Coronavirus 2019-2020 thread (no unsubstantiated rumours!)

ansy1968

Brigadier
Registered Member
One of the reasons Cambodian people could enjoy 3rd doses is as our Prime Minister said "take China as strategic dependence for vaccine supply". Our only problem is if we have enough money to buy the vaccines we want. Since The Philippines also accept Chinese vaccines, I don't understand how you can't buy enough vaccines for your people, unless the people of the Philippines don't want Chinese vaccines (similar case in Vietnam). In the handling of the pandemic, I praise our government for it always move in advance of the situation; from vaccination to prompt lockdown and currently, the 3rd dose. However, this doesn't mean that we will always be safe. As I've said before; we are under Delta threat as more and more cases being detected everyday.
@SteelBird so are we, bro we had the money we borrow it from WORLD BANK but the conditionality is that we must purchase it from WESTERN SOURCES and had to queue a very long queue to received the vaccine. :mad: that bold statement above is what we should had done in the past but hadn't and now we're suffering.

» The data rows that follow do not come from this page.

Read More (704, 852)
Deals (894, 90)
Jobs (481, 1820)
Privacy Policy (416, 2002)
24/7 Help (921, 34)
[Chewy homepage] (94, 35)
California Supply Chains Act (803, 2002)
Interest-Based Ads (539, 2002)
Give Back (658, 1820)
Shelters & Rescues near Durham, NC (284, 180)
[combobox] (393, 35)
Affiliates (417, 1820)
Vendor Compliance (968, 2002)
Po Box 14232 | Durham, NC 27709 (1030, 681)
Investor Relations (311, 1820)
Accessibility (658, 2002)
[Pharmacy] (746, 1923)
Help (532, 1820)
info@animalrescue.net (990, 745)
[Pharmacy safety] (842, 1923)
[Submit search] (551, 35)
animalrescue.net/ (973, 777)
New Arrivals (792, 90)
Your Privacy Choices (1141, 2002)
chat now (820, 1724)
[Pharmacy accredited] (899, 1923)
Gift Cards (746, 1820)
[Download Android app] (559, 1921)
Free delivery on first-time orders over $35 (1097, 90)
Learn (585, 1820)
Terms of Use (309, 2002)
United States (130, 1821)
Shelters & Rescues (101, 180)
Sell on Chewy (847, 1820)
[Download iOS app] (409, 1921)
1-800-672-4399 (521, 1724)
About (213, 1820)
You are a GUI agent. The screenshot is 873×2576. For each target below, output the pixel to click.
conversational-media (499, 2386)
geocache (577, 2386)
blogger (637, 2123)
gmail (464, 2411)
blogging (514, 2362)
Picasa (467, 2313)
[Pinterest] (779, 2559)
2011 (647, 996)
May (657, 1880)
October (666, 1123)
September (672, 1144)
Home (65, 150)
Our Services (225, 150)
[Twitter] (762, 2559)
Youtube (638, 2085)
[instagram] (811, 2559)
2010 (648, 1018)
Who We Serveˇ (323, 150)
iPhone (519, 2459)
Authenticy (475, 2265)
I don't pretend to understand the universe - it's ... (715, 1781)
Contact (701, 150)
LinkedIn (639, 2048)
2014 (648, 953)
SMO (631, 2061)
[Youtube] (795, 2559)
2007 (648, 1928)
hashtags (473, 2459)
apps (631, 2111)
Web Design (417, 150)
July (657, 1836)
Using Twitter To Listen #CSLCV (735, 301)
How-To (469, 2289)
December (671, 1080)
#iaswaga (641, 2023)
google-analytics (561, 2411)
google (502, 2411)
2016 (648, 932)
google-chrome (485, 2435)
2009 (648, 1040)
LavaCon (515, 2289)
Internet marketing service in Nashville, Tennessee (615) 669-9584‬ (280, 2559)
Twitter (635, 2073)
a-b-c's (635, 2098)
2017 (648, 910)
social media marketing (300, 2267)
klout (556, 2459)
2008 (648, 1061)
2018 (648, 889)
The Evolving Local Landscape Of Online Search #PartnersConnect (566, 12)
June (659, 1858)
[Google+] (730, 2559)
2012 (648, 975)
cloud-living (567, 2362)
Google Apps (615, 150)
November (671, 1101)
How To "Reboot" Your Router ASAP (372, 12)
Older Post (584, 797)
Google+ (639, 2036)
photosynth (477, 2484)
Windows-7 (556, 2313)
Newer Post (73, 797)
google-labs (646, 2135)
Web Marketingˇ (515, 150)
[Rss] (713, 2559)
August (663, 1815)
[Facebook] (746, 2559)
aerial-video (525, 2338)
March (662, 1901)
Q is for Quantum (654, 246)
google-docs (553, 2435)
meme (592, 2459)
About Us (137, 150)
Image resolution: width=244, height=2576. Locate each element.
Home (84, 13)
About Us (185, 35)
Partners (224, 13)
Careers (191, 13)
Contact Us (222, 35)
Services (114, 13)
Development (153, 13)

Bro most of our vaccine came from Chinese donation, if we had done what your gov't did our cases will be low by a huge margin.
 

Phead128

Captain
Staff member
Moderator - World Affairs
Me an anti-vaxxer? Presumptuous aren’t ya? My boys are fully vaccinated as recommend by the government. I will not let my boys take an emergency vaccine based on a brand new tech that only took half a year to develop and test. The quickest vaccine developed in history was the MMR vaccine and it took four years. It was an attenuated (weakened) live virus vaccine, a proven tech.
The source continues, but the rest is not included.